Posterior capsule opacification (PCO) commonly develops following cataract surgery and is a wound-healing response that can ultimately lead to secondary visual loss. Improved management of this problem is required. The isothiocyanate, sulforaphane (SFN), is reported to exert cytoprotective and cytotoxic actions, and the latter may be exploited to treat/prevent PCO. SFN concentrations of 10 μM and above significantly impaired wound-healing in a human lens capsular bag model. A similar pattern of response was also seen with a human lens cell line, FHL124. SFN treatment promoted increased expression of endoplasmic reticulum (ER) stress genes, which also corresponded with protein expression. Evidence of autophagy was observed in response to SFN as determined by increased microtubule-associated protein 1A/1B-light chain 3 (LC3)-II levels and detection of autophagic vesicles. This response was disrupted by established autophagy inhibitors chloroquine and 3-MA. SFN was found to promote MAPK signaling, and inhibition of ERK activation using U0126 prevented SFN-induced LC3-II elevation and vesicle formation. SFN also significantly increased levels of reactive oxygen species. Taken together, our findings suggest that SFN is capable of reducing lens cell growth and viability and thus could serve as a putative therapeutic agent for PCO.

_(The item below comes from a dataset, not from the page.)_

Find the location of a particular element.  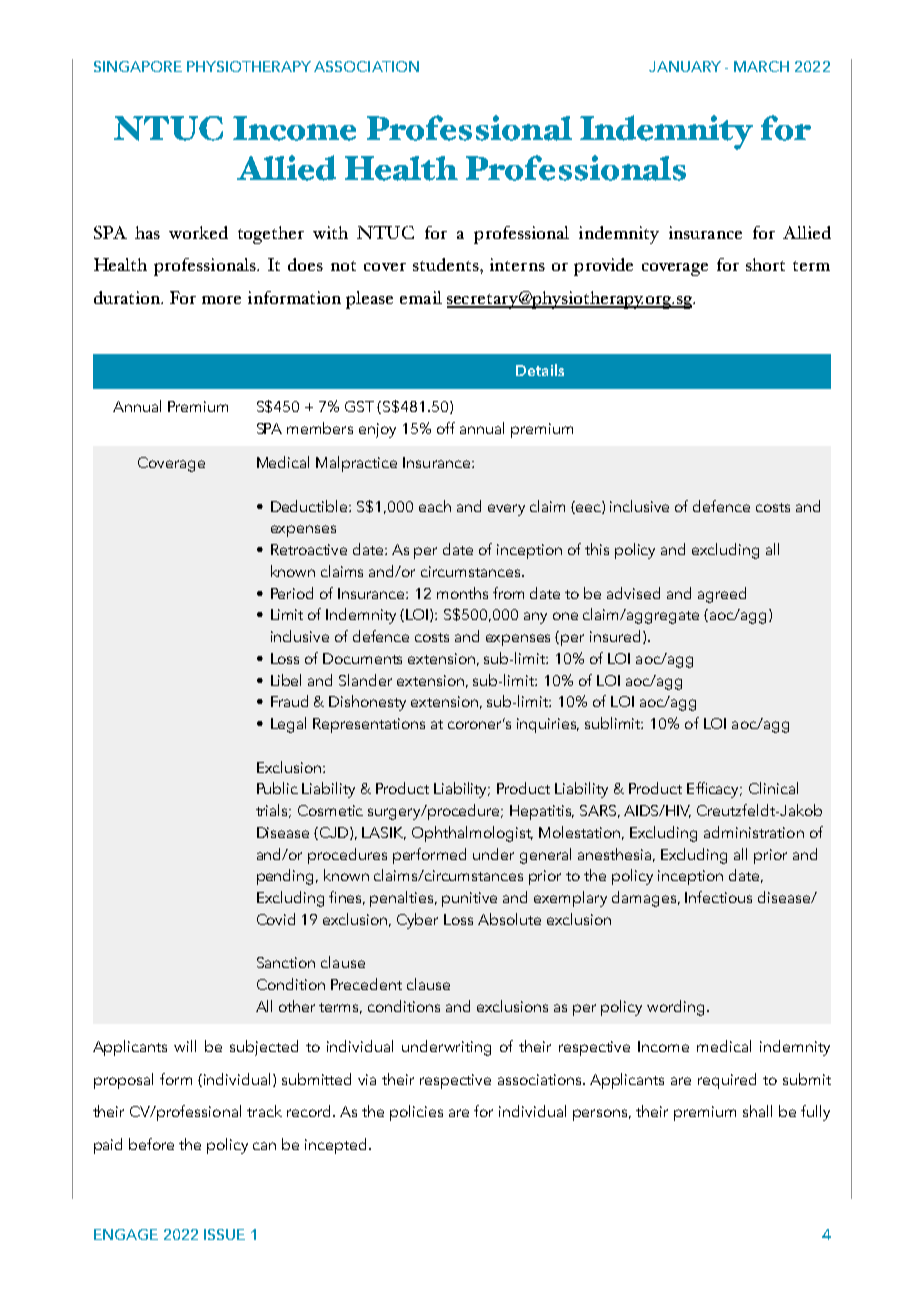

agreed is located at coordinates (722, 595).
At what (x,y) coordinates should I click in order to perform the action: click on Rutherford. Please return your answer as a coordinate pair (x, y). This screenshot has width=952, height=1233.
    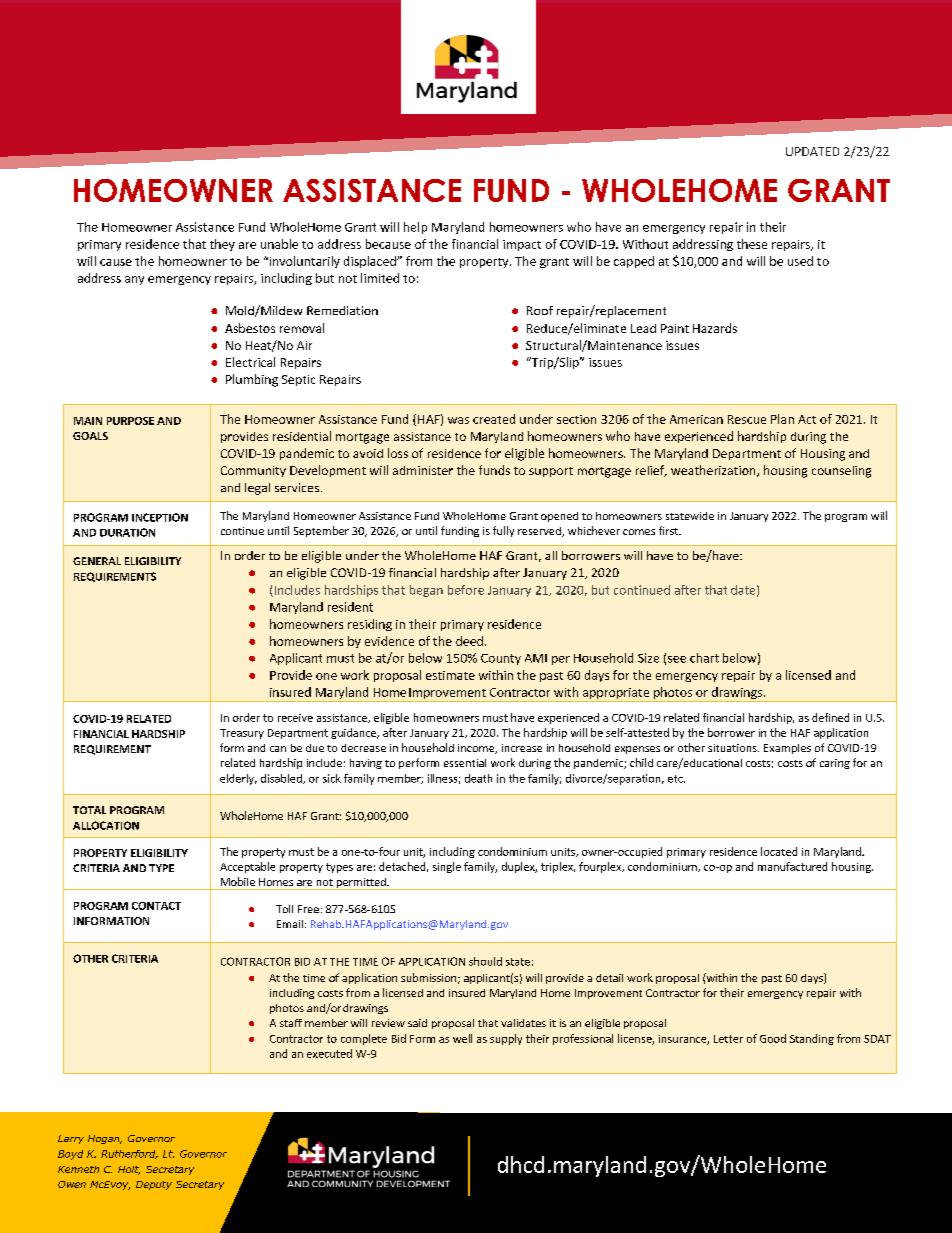
    Looking at the image, I should click on (129, 1154).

Key message: SFN reduces lens epithelial cell growth, migration, and viability. SFN can promote ER stress and autophagy in lens cells. SFN promotes MAPK signaling, and inhibition of MEK can suppress SFN-induced autophagy. ER stress and autophagy in lens cells are likely promoted by ROS production. SFN may help prevent posterior capsule opacification after cataract surgery.
Keywords: Autophagy flux; ER stress; Lens; Posterior capsule opacification; Sulforaphane.